2. Menstrual Bleeding

Regular menstrual cycles can lead to iron loss, posing a challenge for females in maintaining sufficient iron levels. While menstrual bleeding is undoubtedly a key factor, it may not always be the sole or primary contributor to iron deficiency or low iron.

3. Dietary Iron and Energy Intake

Female athletes often face challenges in meeting their increased iron and energy requirements through diet alone. Many women do not consume enough iron-rich foods to compensate for the loss and the increased demand due to exercise.

4. Influence of Sex Hormones

Sex hormones play a crucial role in iron metabolism.

  • Testosterone: In men, testosterone significantly influences iron metabolism by suppressing hepcidin and stimulating erythropoiesis (the process of making new blood cells).
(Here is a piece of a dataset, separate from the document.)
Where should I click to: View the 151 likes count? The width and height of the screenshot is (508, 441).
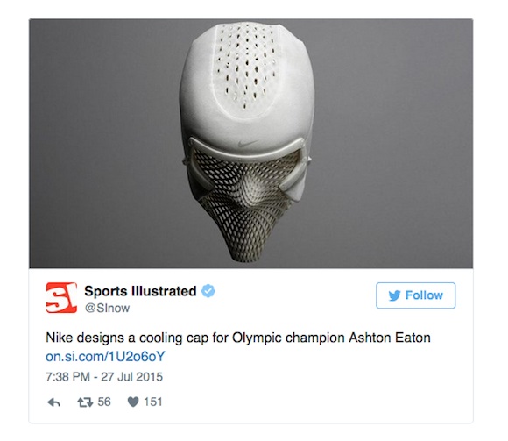pos(153,402)
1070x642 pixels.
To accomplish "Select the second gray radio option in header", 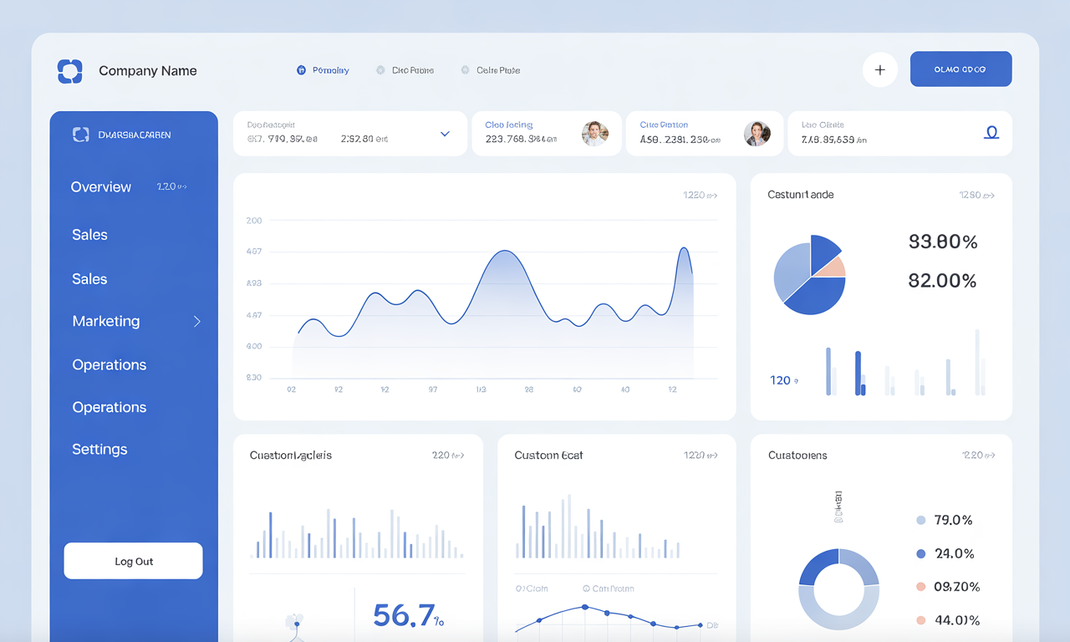I will tap(380, 70).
This means men are less affected by the effects of hepcidin, thereby enhancing iron absorption. Testosterone is present in far lower levels in women.
  • Estrogen and Progesterone: Both estrogen and progesterone can suppress hepcidin, potentially benefiting iron metabolism, but these effects are less pronounced than those of testosterone in men. As a result, women are more likely to experience higher hepcidin levels, leading to lower iron absorption and an increased risk of iron deficiency. Additionally, this regulation varies across different phases of the menstrual cycle and with oral contraceptive use.

What Does This Mean for You?

As an active woman, understanding these factors can help you take proactive steps to maintain healthy iron levels and optimise your performance. Here are some key takeaways:

  1. Monitor Your Iron Levels: Regularly check your iron levels through blood tests if you can, especially if you experience symptoms like fatigue, weakness, or poor performance.
  2. Plan Your Nutrition: Ensure your diet includes iron-rich foods such as lean meats, leafy greens, legumes, and fortified foods. Pairing these with vitamin C-rich foods can enhance iron absorption.
  3. Time Your Meals: Consider the timing of your meals around your exercise routine. Since iron absorption is decreased for a few hours post-exercise due to increased hepcidin levels, plan to consume iron-rich meals or supplements outside this window if you can.
  4. Track Your Menstrual Cycle: Outlined in a previous blog, tracking your cycle is important for a whole host of reasons. Here it could help with monitoring heavy periods and therefore potentially higher iron loss.

Iron deficiency among female athletes is a multifaceted issue influenced by factors such as exercise-induced inflammation, menstrual bleeding, dietary habits, and hormonal fluctuations. Understanding these dynamics is crucial for maintaining optimal iron levels, performance, and most importantly, overall health.